WHAT TO DO » Can you reproduce, word for word, the part of the entries below that opens with the line containing "Expand next winners with arrow" and runs through the last line of the entries?

## begin RECORDS PROVIDED

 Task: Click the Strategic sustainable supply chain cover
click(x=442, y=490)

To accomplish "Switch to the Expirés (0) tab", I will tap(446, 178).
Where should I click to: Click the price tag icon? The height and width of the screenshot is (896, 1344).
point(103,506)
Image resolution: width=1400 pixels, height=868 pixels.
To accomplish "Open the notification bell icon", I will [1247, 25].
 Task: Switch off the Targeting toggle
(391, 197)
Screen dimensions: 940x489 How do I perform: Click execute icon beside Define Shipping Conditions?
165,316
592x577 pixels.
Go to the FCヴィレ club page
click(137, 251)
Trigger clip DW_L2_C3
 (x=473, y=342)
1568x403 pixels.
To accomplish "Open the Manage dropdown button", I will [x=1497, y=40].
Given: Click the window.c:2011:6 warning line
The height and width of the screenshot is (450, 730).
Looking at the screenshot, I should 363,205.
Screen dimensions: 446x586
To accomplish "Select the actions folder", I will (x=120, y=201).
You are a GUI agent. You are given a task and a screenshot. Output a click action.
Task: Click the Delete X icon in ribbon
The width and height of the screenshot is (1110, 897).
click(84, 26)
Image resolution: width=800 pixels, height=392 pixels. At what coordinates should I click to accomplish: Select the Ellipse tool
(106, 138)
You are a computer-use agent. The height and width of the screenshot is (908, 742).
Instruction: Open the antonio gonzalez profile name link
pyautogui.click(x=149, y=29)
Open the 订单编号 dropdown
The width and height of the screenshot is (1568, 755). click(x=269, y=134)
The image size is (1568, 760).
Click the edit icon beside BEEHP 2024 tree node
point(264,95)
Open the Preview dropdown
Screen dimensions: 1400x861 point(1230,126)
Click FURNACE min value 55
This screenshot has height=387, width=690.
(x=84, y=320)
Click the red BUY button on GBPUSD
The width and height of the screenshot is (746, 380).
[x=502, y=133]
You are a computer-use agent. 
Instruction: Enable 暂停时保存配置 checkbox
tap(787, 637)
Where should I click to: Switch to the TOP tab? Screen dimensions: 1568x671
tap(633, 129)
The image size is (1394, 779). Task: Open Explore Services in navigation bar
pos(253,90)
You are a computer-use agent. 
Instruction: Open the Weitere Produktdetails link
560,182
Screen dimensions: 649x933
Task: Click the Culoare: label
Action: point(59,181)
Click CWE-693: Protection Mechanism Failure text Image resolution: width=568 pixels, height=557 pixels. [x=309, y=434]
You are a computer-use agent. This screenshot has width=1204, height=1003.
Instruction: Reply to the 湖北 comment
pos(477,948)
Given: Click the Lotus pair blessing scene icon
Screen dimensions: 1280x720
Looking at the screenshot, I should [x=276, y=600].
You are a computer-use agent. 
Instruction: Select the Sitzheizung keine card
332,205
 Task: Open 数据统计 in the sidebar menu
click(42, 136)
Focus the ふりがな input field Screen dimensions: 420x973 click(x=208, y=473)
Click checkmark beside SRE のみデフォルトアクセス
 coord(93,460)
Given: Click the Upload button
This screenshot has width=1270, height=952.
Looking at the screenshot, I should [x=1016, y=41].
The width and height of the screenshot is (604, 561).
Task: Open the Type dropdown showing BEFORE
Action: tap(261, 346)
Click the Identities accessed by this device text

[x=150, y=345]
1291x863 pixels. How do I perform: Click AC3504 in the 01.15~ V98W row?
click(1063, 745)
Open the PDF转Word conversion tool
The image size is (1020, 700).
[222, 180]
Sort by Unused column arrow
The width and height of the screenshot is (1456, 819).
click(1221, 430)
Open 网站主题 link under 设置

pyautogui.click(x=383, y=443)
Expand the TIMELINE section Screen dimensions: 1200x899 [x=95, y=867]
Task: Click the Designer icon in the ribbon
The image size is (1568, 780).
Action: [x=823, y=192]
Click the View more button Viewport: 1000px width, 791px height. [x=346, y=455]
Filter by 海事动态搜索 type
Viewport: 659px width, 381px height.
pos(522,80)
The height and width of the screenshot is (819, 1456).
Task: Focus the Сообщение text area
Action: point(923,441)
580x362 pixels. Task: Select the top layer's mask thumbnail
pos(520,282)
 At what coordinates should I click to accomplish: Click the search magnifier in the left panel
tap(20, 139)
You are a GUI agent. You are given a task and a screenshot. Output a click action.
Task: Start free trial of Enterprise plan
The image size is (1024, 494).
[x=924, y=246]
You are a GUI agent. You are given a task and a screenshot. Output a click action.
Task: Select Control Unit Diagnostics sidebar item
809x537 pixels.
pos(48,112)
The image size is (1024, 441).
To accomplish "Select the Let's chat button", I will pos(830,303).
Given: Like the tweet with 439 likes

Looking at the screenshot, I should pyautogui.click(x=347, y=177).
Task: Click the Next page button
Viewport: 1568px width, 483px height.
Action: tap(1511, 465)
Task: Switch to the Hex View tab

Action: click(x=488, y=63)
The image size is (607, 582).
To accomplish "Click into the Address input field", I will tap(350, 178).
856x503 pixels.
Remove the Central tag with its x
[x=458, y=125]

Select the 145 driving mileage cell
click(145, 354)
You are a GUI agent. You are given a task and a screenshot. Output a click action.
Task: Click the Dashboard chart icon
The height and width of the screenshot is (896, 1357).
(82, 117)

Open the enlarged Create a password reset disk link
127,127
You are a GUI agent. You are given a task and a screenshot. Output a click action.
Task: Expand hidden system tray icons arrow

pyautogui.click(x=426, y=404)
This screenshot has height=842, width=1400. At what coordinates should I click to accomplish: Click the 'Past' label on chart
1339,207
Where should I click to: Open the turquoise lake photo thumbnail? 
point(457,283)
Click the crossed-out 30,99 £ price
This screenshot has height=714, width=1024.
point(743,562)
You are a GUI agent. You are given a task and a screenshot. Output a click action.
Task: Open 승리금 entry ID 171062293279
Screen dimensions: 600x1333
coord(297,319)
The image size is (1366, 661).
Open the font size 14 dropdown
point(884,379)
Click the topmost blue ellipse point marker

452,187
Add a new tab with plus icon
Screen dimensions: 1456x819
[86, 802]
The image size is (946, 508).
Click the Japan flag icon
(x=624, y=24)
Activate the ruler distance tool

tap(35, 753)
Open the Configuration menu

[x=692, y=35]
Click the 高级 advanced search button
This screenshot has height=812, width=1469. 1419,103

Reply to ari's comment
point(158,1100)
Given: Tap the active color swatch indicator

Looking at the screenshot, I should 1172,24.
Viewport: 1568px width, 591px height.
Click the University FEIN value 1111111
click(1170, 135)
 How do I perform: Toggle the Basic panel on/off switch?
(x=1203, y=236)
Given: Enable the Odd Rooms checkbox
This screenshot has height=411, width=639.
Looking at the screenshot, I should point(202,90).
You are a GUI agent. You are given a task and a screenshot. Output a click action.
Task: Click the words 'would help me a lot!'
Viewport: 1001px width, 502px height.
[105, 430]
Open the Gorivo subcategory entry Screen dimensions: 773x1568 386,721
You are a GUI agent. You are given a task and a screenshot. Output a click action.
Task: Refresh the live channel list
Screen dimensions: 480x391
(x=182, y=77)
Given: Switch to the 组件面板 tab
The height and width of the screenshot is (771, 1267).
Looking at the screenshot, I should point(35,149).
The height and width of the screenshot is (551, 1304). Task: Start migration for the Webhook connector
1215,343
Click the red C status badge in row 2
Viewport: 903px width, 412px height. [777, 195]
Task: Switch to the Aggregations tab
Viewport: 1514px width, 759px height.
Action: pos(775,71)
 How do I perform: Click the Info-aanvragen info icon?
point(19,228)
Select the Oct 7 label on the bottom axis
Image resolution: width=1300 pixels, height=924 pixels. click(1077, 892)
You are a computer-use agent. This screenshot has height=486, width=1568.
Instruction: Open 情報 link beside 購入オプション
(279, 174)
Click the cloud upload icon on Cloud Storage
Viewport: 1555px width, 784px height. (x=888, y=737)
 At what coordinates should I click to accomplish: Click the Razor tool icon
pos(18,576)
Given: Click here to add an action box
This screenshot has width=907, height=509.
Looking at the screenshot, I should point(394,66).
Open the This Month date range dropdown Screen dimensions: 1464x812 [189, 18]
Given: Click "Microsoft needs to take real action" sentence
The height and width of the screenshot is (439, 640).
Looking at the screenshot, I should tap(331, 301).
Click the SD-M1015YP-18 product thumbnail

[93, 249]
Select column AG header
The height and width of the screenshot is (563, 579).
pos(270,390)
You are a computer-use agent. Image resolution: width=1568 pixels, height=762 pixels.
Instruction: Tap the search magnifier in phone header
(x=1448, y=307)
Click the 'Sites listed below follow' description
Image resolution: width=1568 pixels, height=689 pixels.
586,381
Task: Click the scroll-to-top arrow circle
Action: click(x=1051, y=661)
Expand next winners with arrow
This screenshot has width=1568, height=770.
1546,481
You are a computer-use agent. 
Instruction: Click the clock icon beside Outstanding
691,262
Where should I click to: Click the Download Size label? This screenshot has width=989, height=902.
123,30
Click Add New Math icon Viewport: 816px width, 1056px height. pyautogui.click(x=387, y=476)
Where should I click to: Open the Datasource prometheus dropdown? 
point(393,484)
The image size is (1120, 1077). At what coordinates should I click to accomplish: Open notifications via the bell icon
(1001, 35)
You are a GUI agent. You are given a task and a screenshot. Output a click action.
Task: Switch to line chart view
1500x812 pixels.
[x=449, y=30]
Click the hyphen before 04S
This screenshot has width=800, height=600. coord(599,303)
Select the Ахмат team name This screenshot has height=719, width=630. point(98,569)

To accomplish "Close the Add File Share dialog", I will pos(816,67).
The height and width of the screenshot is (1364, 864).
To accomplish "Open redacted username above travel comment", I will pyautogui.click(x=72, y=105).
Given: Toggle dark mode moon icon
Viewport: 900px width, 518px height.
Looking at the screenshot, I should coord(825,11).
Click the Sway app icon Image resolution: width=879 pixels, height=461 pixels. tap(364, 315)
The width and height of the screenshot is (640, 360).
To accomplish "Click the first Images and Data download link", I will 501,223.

## end RECORDS PROVIDED

RESULT FOR THIS TASK »
Expand next winners with arrow
This screenshot has width=1568, height=770.
1546,481
You are a computer-use agent. 
Instruction: Click the clock icon beside Outstanding
691,262
Where should I click to: Click the Download Size label? This screenshot has width=989, height=902.
123,30
Click Add New Math icon Viewport: 816px width, 1056px height. pyautogui.click(x=387, y=476)
Where should I click to: Open the Datasource prometheus dropdown? 
point(393,484)
The image size is (1120, 1077). At what coordinates should I click to accomplish: Open notifications via the bell icon
(1001, 35)
You are a GUI agent. You are given a task and a screenshot. Output a click action.
Task: Switch to line chart view
1500x812 pixels.
[x=449, y=30]
Click the hyphen before 04S
This screenshot has width=800, height=600. coord(599,303)
Select the Ахмат team name This screenshot has height=719, width=630. point(98,569)

To accomplish "Close the Add File Share dialog", I will pos(816,67).
The height and width of the screenshot is (1364, 864).
To accomplish "Open redacted username above travel comment", I will pyautogui.click(x=72, y=105).
Given: Toggle dark mode moon icon
Viewport: 900px width, 518px height.
Looking at the screenshot, I should coord(825,11).
Click the Sway app icon Image resolution: width=879 pixels, height=461 pixels. tap(364, 315)
The width and height of the screenshot is (640, 360).
To accomplish "Click the first Images and Data download link", I will 501,223.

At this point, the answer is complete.